YOUR GOAL:
Which lines in the rows below contain the word "Open" with the same capitalization? List each of them in full.

** BEGIN DATASET RECORDS **

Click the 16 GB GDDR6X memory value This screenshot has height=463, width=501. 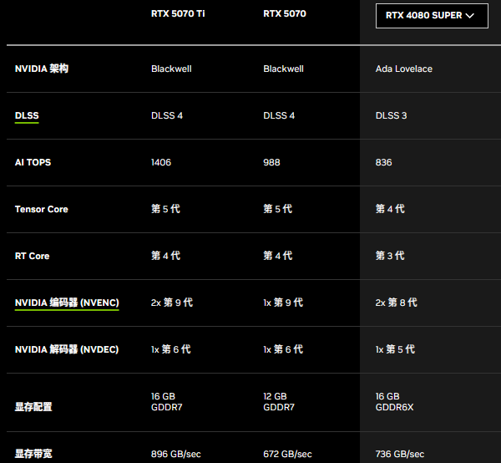point(394,402)

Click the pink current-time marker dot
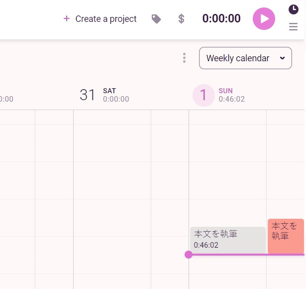(x=189, y=255)
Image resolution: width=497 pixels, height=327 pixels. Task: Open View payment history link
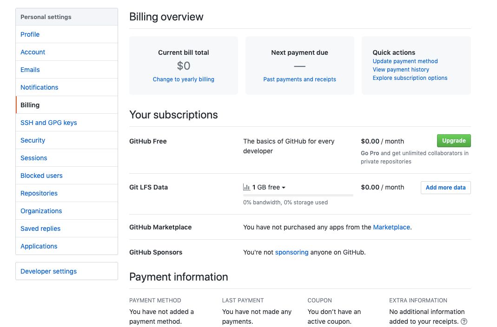point(400,70)
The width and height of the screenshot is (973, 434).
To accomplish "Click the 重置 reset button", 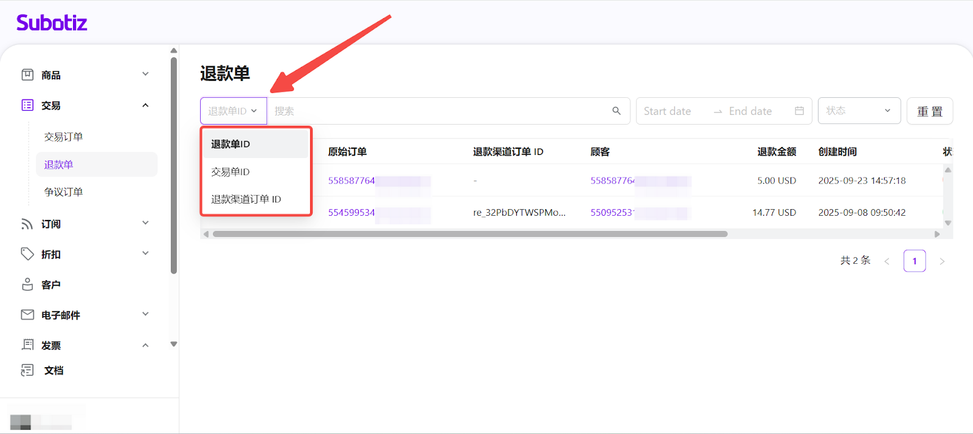I will click(x=929, y=111).
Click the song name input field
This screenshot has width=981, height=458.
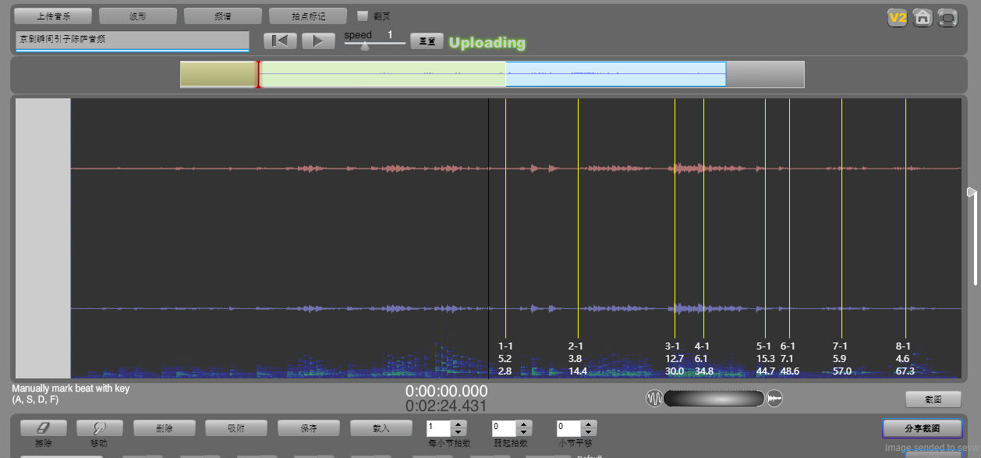pos(132,39)
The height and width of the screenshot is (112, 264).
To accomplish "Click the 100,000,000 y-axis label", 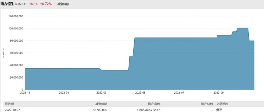I will click(16, 28).
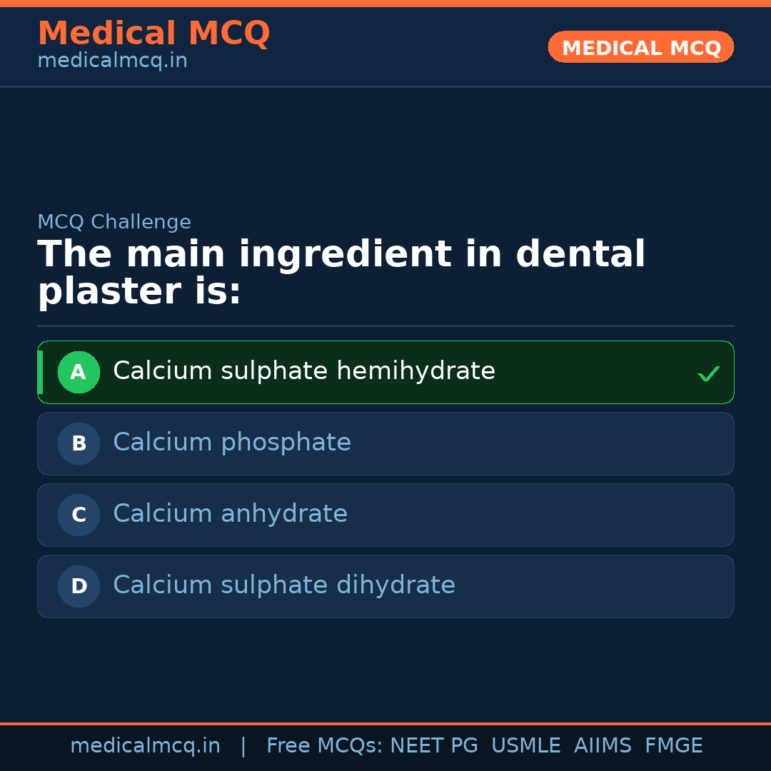The height and width of the screenshot is (771, 771).
Task: Choose the Calcium phosphate option
Action: (x=232, y=443)
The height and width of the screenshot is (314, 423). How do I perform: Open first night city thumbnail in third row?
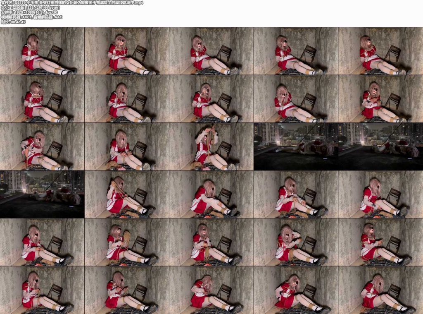(x=296, y=146)
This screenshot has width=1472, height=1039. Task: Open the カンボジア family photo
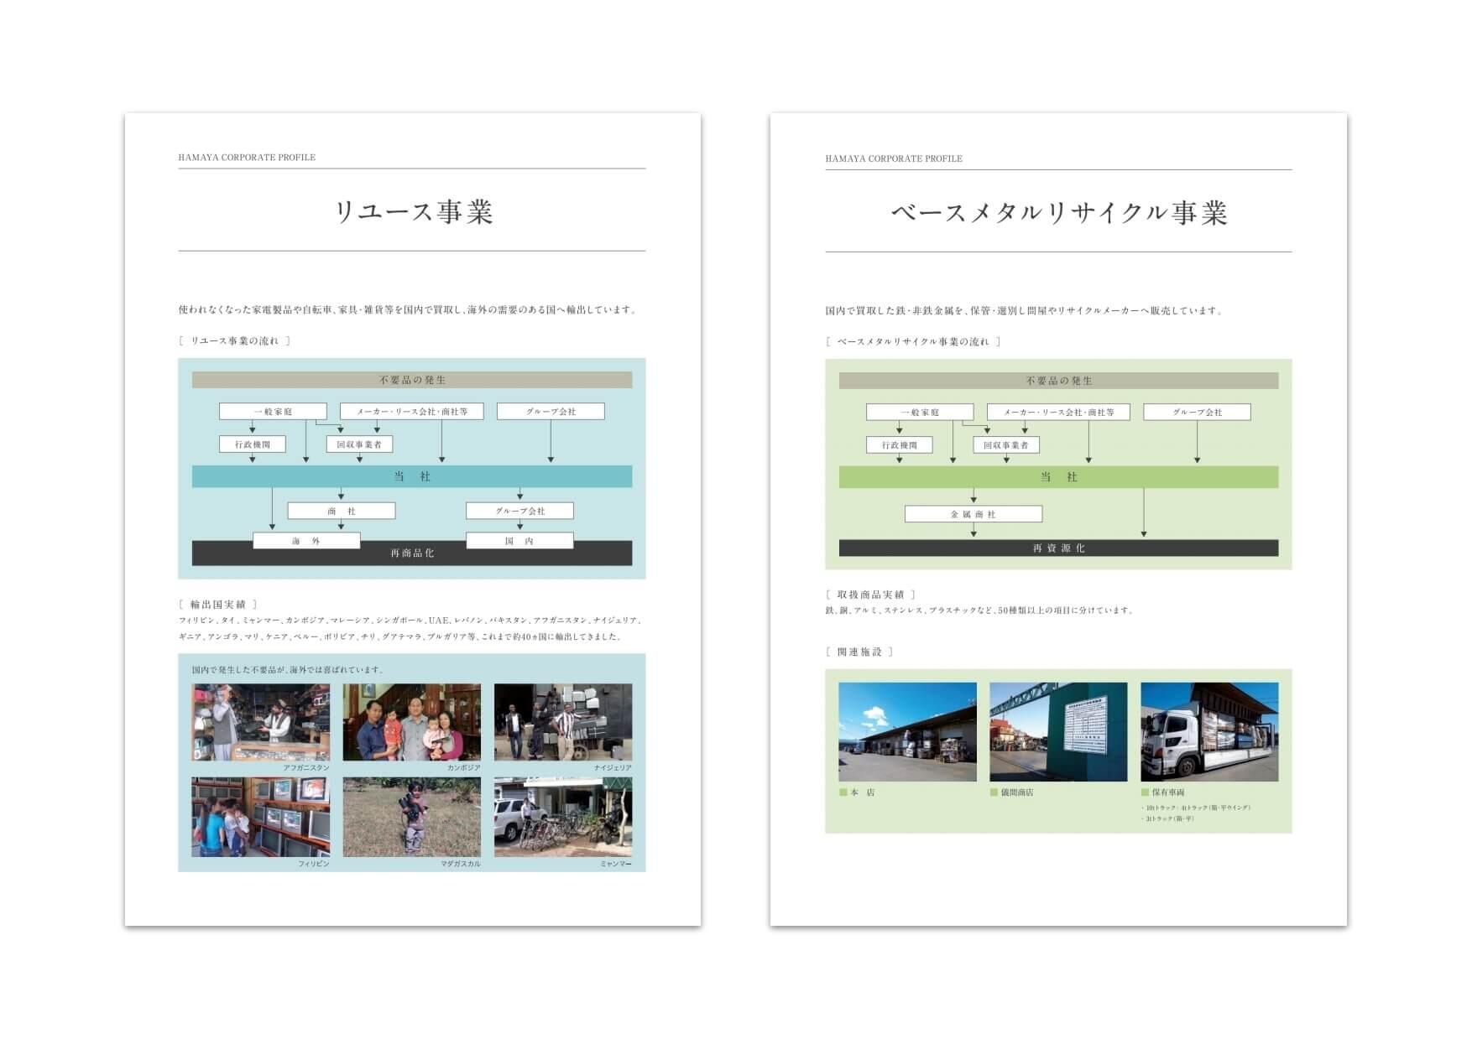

** END DATASET RECORDS **

TASK OUTPUT:
Image resolution: width=497 pixels, height=327 pixels. Task: Open View payment history link
The height and width of the screenshot is (314, 423). How do I perform: Open first night city thumbnail in third row?
This screenshot has width=1472, height=1039. Task: Open the カンボジア family photo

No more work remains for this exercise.